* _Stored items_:
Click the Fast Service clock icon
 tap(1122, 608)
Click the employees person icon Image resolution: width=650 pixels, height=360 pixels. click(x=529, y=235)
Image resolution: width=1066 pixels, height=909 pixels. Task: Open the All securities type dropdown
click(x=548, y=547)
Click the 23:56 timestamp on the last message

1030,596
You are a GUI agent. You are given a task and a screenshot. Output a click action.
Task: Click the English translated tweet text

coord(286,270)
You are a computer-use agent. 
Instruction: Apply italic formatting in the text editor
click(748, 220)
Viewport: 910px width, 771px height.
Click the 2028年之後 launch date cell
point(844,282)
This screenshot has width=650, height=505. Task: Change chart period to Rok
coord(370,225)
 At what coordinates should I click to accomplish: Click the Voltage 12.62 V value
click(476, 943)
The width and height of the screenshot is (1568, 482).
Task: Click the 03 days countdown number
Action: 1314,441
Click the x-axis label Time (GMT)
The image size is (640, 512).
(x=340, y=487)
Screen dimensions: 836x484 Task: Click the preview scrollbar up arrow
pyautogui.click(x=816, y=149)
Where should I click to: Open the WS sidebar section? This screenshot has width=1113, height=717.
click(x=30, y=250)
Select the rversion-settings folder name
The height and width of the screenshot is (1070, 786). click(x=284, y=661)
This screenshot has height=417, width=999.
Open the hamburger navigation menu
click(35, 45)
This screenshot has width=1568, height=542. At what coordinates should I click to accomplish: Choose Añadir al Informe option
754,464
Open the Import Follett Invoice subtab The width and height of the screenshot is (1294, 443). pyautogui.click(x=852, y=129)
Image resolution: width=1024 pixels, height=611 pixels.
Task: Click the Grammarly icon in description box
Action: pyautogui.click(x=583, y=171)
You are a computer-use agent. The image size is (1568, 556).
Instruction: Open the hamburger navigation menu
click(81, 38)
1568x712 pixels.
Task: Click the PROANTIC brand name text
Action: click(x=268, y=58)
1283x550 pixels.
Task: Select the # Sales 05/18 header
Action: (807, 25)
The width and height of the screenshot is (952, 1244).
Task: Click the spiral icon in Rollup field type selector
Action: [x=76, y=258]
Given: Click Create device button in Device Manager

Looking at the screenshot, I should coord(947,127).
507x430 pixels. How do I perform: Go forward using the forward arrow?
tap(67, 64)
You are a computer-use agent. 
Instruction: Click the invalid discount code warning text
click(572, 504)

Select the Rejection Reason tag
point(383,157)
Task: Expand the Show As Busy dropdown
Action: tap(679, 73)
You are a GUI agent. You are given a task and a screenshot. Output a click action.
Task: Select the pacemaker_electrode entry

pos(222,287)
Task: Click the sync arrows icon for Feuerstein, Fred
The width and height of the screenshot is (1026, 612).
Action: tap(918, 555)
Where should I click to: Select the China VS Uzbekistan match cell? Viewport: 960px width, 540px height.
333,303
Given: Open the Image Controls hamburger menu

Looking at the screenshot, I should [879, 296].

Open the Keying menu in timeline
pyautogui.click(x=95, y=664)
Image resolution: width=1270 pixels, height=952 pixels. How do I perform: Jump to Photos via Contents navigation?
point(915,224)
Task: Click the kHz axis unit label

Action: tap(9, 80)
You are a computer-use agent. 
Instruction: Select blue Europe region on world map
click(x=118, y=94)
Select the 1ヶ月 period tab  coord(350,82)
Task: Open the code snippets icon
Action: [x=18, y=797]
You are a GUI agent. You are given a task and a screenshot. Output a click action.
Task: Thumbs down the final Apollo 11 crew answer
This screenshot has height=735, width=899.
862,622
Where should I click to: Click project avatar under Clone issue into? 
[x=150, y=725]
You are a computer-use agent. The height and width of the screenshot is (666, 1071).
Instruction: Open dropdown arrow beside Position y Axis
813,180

* _Work instructions_: Print every entry exactly as it appears.

* _Answer for the task_:
Click the Fast Service clock icon
 tap(1122, 608)
Click the employees person icon Image resolution: width=650 pixels, height=360 pixels. click(x=529, y=235)
Image resolution: width=1066 pixels, height=909 pixels. Task: Open the All securities type dropdown
click(x=548, y=547)
Click the 23:56 timestamp on the last message

1030,596
You are a GUI agent. You are given a task and a screenshot. Output a click action.
Task: Click the English translated tweet text

coord(286,270)
You are a computer-use agent. 
Instruction: Apply italic formatting in the text editor
click(748, 220)
Viewport: 910px width, 771px height.
Click the 2028年之後 launch date cell
point(844,282)
This screenshot has width=650, height=505. Task: Change chart period to Rok
coord(370,225)
 At what coordinates should I click to accomplish: Click the Voltage 12.62 V value
click(476, 943)
The width and height of the screenshot is (1568, 482).
Task: Click the 03 days countdown number
Action: 1314,441
Click the x-axis label Time (GMT)
The image size is (640, 512).
(x=340, y=487)
Screen dimensions: 836x484 Task: Click the preview scrollbar up arrow
pyautogui.click(x=816, y=149)
Where should I click to: Open the WS sidebar section? This screenshot has width=1113, height=717.
click(x=30, y=250)
Select the rversion-settings folder name
The height and width of the screenshot is (1070, 786). click(x=284, y=661)
This screenshot has height=417, width=999.
Open the hamburger navigation menu
click(35, 45)
This screenshot has width=1568, height=542. At what coordinates should I click to accomplish: Choose Añadir al Informe option
754,464
Open the Import Follett Invoice subtab The width and height of the screenshot is (1294, 443). pyautogui.click(x=852, y=129)
Image resolution: width=1024 pixels, height=611 pixels.
Task: Click the Grammarly icon in description box
Action: pyautogui.click(x=583, y=171)
You are a computer-use agent. The image size is (1568, 556).
Instruction: Open the hamburger navigation menu
click(81, 38)
1568x712 pixels.
Task: Click the PROANTIC brand name text
Action: click(x=268, y=58)
1283x550 pixels.
Task: Select the # Sales 05/18 header
Action: (807, 25)
The width and height of the screenshot is (952, 1244).
Task: Click the spiral icon in Rollup field type selector
Action: [x=76, y=258]
Given: Click Create device button in Device Manager

Looking at the screenshot, I should coord(947,127).
507x430 pixels. How do I perform: Go forward using the forward arrow?
tap(67, 64)
You are a computer-use agent. 
Instruction: Click the invalid discount code warning text
click(572, 504)

Select the Rejection Reason tag
point(383,157)
Task: Expand the Show As Busy dropdown
Action: tap(679, 73)
You are a GUI agent. You are given a task and a screenshot. Output a click action.
Task: Select the pacemaker_electrode entry

pos(222,287)
Task: Click the sync arrows icon for Feuerstein, Fred
The width and height of the screenshot is (1026, 612).
Action: tap(918, 555)
Where should I click to: Select the China VS Uzbekistan match cell? Viewport: 960px width, 540px height.
333,303
Given: Open the Image Controls hamburger menu

Looking at the screenshot, I should [879, 296].

Open the Keying menu in timeline
pyautogui.click(x=95, y=664)
Image resolution: width=1270 pixels, height=952 pixels. How do I perform: Jump to Photos via Contents navigation?
point(915,224)
Task: Click the kHz axis unit label

Action: tap(9, 80)
You are a computer-use agent. 
Instruction: Select blue Europe region on world map
click(x=118, y=94)
Select the 1ヶ月 period tab  coord(350,82)
Task: Open the code snippets icon
Action: [x=18, y=797]
You are a GUI agent. You are given a task and a screenshot. Output a click action.
Task: Thumbs down the final Apollo 11 crew answer
This screenshot has height=735, width=899.
862,622
Where should I click to: Click project avatar under Clone issue into? 
[x=150, y=725]
You are a computer-use agent. The height and width of the screenshot is (666, 1071).
Instruction: Open dropdown arrow beside Position y Axis
813,180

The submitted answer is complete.